Topics in Particle and Dispersion Science

Fibers and small particles contained in paper pulp have quite dissimilar optical and acoustical properties. Fibers, which have diameters on the order of several micrometers and the length of up to several millimeters, produce forward scattering of light, i.e. have a strongly asymmetric optical scattering function and exhibit significant acoustic attenuation in the MHz frequency range. In contrast, small particles, up to several micrometers in size, have a less asymmetric optical scattering function and also lower acoustic attenuation. The paper pulp absorbs light weakly at a wevelength of 1064 nm chosen by the authors. However, due to a high concentration of particles, it exhibits significant multiple scattering of light whose spatial distribution depends both on the concentration and optical properties of the dispersion particles.

These properties of the paper pulp have been exploited in an application of the optoacoustic method of light absorption measurement for the determination of relative contents of fibers and small particles by Zhao et al (2006). In an attempt to merge optical and acoustical measurements with just one detector they used two optical absorbers in both optical and acoustic contact with the dispersion as the optoacoustic converters and a single acoustic detector. The absorbers were placed symmetrically about the incident light beam axis, with one absober in acoustic contact with the acoustic detector.

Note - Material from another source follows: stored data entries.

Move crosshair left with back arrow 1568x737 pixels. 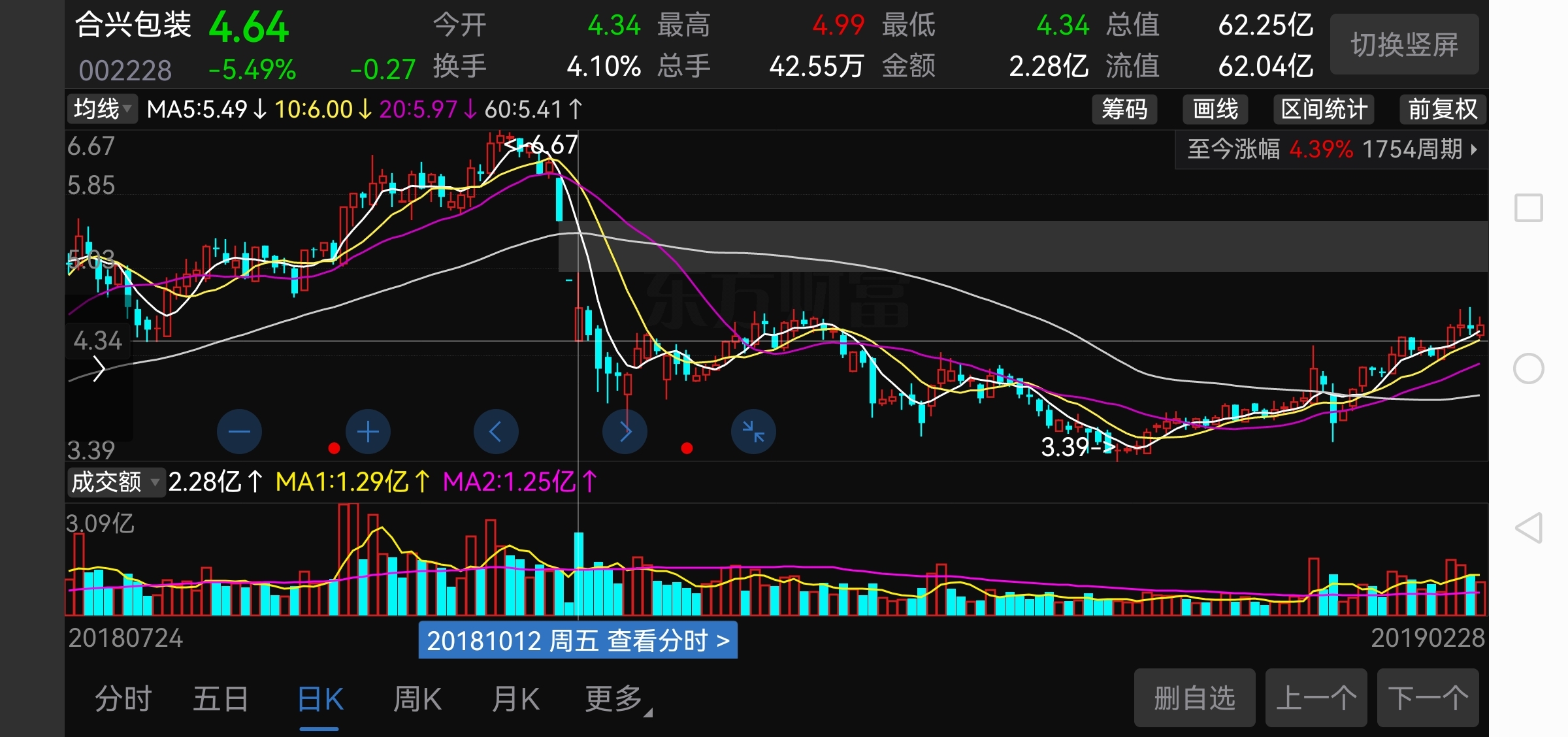[x=496, y=432]
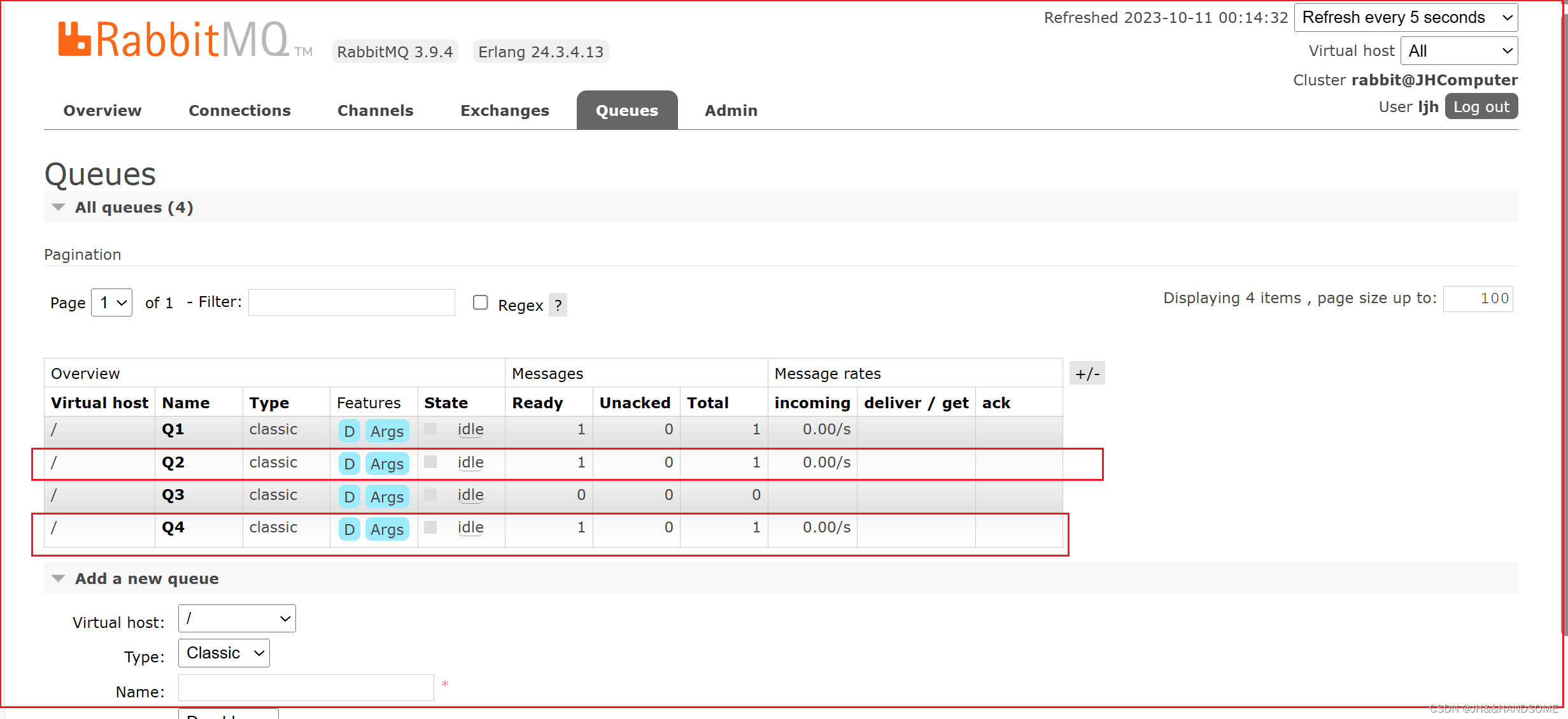1568x719 pixels.
Task: Click the D feature badge for Q1
Action: (349, 431)
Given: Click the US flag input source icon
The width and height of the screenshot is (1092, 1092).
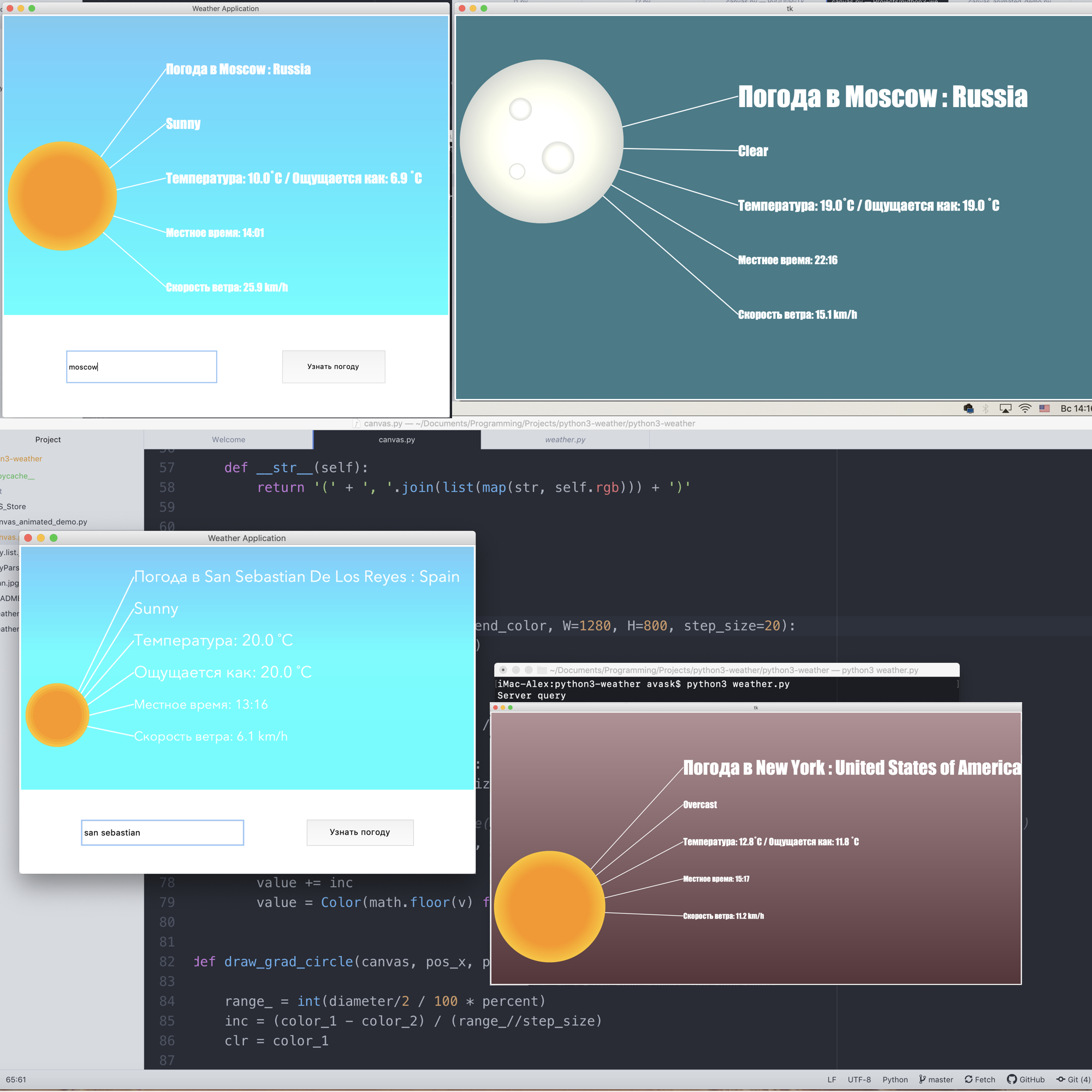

Following illumination of the dispersion with a narrow pulsed laser beam, the acoustic detector receives three acoustic signals in succession. The first signal is generated by multiply scattered light absorbed by the light absorber in contact with the detector. The second signal is generated by the absorption of light at the beam location, and the third signal is generated by the light absorber at the other side of the light beam. The amplitude ratio of the 1st and 2nd signal is related, albeit in a complex way, to the absorption coefficient of light by the dispersion, the asymmetry of the optical scattering function, as well as to extent of multiple scattering of light. The amplitude ratio of the 1st and 3rd signals gives an estimate of the acoustic absorption of the dispersion. These two ratios depend ultimately on the relative contents of fibers and small particles in the pulp, which enabled Zhao et al (2006) to estimate the relative contents of fibres and small particles in the studied paper pulp samples.